Past Catalyse Events
Working Creatively in CAT with Dreams and Stories
A 1-day workshop led by Dr Sophie Rushbrook and Nicola Coulter
This event has now passed
Feedback from participants:
A wonderfully creative technique for working with complex clients who have difficulty talking about themselves.
The whole day was very useful and enjoyable. Thank you. I found the dream method particularly useful and feel it can be applied to my therapies fairly quickly, and my own experience/dreams. I also liked the application/addition to 6PSM.
All was useful. Liked way therapists joined groups and were very engaging and enthusiastic about the work. It makes me feel energised.
Date: Wednesday 30th November, 2016
Time: 9:30am to 4:30pm
Venue: St Thomas Centre, GMCVO, Manchester, M12 6FZ
Fees: ACAT member :: £125.00
non-ACAT member :: £140.00
The workshop included lunch, and refreshments.
Information about the training:
NB For a more detailed account of this event, how it came about, and the presenters, visit our blog: Working Creatively with Complexity: a thoroughly dialogical act
This was an interactive workshop incorporating a mixture of teaching, experiential and practical exercises. It was a development of well-received workshops previously presented at ICATA and ACAT conferences.
Sophie and Nicola drew on their published work and clinical experience using dream materials in therapy with people with complex presentations in an Intensive Psychological Therapies Service in Dorset. People benefitting from their approach include those attracting diagnoses of personality disorder & trauma. Sophie and Nicola have used creative and playful approaches in their work for many years and their practice is continuously evolving.

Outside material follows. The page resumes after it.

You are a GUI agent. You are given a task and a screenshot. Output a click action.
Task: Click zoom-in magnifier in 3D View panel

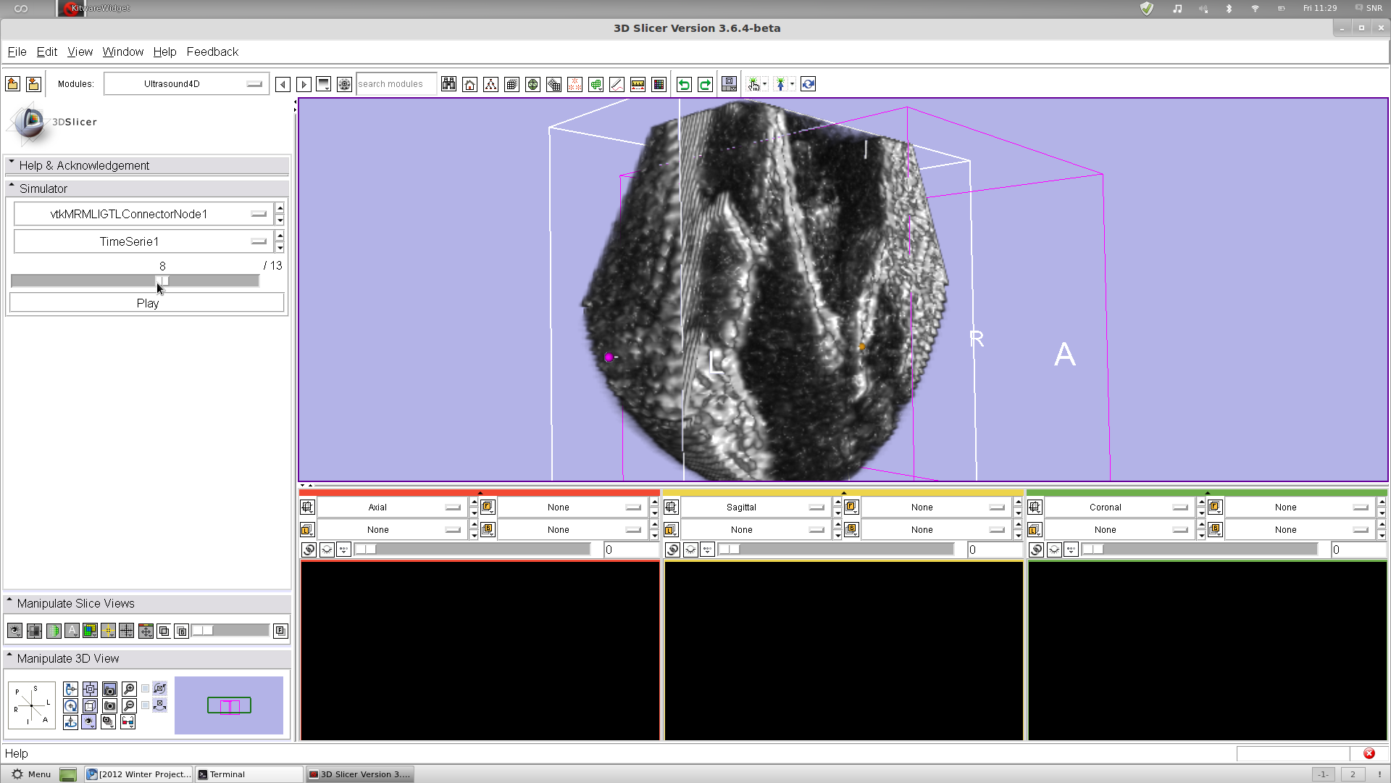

Participants learned about techniques adapted from Fritz Perls’ approach to dream analysis which fit elegantly with the CAT model and CAT tasks. Tony Ryle (1991) noted on dreams:-
“Their meaning to the patient and their relation to the therapy can be considered jointly by patient and therapist in the same way as all the other communications of the patient.”
Case material and discussion illustrated ways in which use of these creative approaches have led to shifts in therapies which have become “stuck”, or when reliance on verbal materials alone has been insufficient to produce therapeutic gains.
In the second part of the day Sophie and Nicola covered how these techniques may be applied to creatively explore other constructs and themes present in therapy. This included their application to material generated using the Six Part Story Method.
Participants took away from the day techniques to add breadth to their existing practice, and more options on which to draw when working solely with verbal content in therapy has become limiting.
Learning outcomes:
Participants made use of active learning approaches to:
- learn about Fritz Perls’ ideas for working with dreams in therapy;
- learn about Six Part Story Method technique;
- consider and practise how to integrate and apply these two techniques in relation to dreams, stories and to other materials arising in therapy;
- build confidence in expanding and exploring jointly derived metaphors in an experiential way.
Who was it for?
CAT practitioners and psychotherapists, other therapists who have some knowledge of CAT concepts, and trainee CAT practitioners.
Facilitators:
Dr Sophie Rushbrook is a Consultant Clinical Psychologist and Nicola Coulter is an Occupational Therapist working at the Intensive Psychological Therapies Service (IPTS) in Dorset. The IPTS is a University Department of Mental Health linked to the University of Bournemouth, and part of Dorset Healthcare University NHS Foundation Trust. It offers CAT, DBT and Radically Open DBT to people with a diagnosis of Personality Disorder, often in the context of complex trauma. In addition to their work with ITPS, Sophie and Nicola both offer supervision and therapy privately, and both contribute to the Jersey CAT Practitioner Training course.